Chiesa di Serravalle, maggio 2014

Lam 3, 17-26

Sal 129

Gv 14, 1-6

Cari fratelli, care sorelle,

queste parole prese dal libro delle Lamentazioni sembrano scritte proprio per noi: «Il ricordo del mio vagare e della mia miseria è come assenzio e veleno. Ben se ne ricorda la mia anima» (Lam 3,19).

Sulla rupe di Pennabilli c’è una pianta di assenzio. Ho provato a stringerne tra le dita alcune foglioline; ho portato alla bocca le dita: l’assenzio è amarissimo!

«E’ scomparsa la mia gioia, la speranza che mi veniva dal Signore» (Lam 3,18).

Il dolore va rispettato. Non giovano le frasi fatte. Sono di troppo anche le parole. E dal dolore non si scappa. Hai due possibilità: vivere il dolore con Gesù o viverlo senza. La vita può essere interpretata come vagabondaggio o come pellegrinaggio. La differenza sta nella meta. Vagabondo è chi non ha meta, pellegrino chi ha meta. La scelta della famiglia di Luca di celebrare qui, nella chiesa parrocchiale, l’ultimo saluto è una conferma che abbiamo scelto di essere pellegrini: abbiamo una meta. Le parole di Gesù lo dicono esplicitamente: “Io vado a prepararvi un posto; quando sarò andato e vi avrò preparato un posto vi prenderò con me (Gv 14, 2-3).

Negli anni del seminario – permettete questo ricordo – a ciascuno di noi studenti, veniva assegnato un posto: un posto in cappella, in refettorio, a scuola, in studio e persino nella fila. Gli educatori, di tanto in tanto, cambiavano il posto: era sempre un avvenimento con sorprese. L’unica eccezione era prevista per il sabato sera, quando nel teatro, si assisteva alla proiezione del film.

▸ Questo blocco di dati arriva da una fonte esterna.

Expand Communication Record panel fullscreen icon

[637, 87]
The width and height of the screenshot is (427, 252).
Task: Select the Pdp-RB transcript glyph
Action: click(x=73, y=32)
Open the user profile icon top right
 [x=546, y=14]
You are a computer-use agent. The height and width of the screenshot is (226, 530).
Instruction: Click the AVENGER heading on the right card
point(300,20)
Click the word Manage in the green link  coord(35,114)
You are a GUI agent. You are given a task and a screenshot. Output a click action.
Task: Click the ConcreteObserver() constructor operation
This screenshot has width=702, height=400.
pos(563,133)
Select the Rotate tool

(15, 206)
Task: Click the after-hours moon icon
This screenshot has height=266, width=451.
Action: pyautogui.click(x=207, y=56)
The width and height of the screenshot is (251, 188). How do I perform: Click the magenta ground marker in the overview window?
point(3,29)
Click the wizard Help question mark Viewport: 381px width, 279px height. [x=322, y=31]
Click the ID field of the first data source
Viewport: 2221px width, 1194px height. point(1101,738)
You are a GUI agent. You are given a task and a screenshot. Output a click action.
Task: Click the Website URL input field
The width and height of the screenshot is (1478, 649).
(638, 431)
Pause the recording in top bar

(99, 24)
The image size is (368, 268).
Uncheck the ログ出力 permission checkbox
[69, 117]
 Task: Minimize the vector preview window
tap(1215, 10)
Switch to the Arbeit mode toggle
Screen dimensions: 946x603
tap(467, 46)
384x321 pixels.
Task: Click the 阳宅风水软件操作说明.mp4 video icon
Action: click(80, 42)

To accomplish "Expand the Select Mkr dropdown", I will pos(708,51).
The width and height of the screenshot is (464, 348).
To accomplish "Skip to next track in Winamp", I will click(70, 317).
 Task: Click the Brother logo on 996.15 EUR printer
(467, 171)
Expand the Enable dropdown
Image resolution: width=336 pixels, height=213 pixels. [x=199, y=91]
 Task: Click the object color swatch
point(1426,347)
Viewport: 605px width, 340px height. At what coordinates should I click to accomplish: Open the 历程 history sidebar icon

Non c’erano posti assegnati. Erano liberi. Ricordo la gioia quando qualcuno dei compagni mi teneva il posto. Mi capitava di sentire: «E’ occupato per Turazzi!» (si usava chiamare col cognome). E’ ormai un lontano ricordo, ma mi serve per descrivere l’effetto che provo nel rileggere le parole rassicuranti di Gesù: Nella casa del Padre mio vi sono molti posti… vado a prepararvi un posto… Ce n’è uno che Gesù riserva anche per Luca: «Occupato per Luca»!

Una terribile disgrazia l’ha portato via lasciando tra noi un vuoto incolmabile. Anche al tempo di Gesù vi fu una disgrazia (cfr. Lc 13, 1-5): diciotto galilei furono coinvolti nel crollo di una torre a Siloe. Il fatto venne riferito a Gesù, con il tono della provocazione: di chi la colpa? Gesù smascherò la duplice insidia: il giudizio su quei diciotto, il giudizio su Dio che ha permesso la disgrazia. Né l’una né l’altra interpretazione era giusta secondo Gesù. «Credete che quei 18 fossero i più colpevoli di tutti gli abitanti di Gerusalemme? No…» e Gesù continuò con un forte invito alla conversione. Viene in mente un passaggio di un celebre romanzo: «Quando senti i rintocchi di una campana a morto, non chiederti per chi suona la campana. Suona per te!»

Preghiamo per Luca.

Preghiamo perché il mistero della sua morte non sia inutile.

Lo uniamo al sacrificio di Gesù morto ancora giovane sulla croce per la nostra redenzione. Lo facciamo nostro condividendo il dolore dei suoi cari e accettando di bere qualche goccia almeno di questo calice amaro. Lo sentiamo come appello che invita a considerare il grande valore della vita e la preziosità della giovinezza. Un appello rivolto specialmente ai giovani qui presenti.

«Questo intendo richiamare alla mia mente; e per questo voglio riprendere speranza. Le misericordie del Signore non sono finite, non è esaurita la nostra compassione, esse sono rinnovate ogni mattina» (Lam 3, 21-23).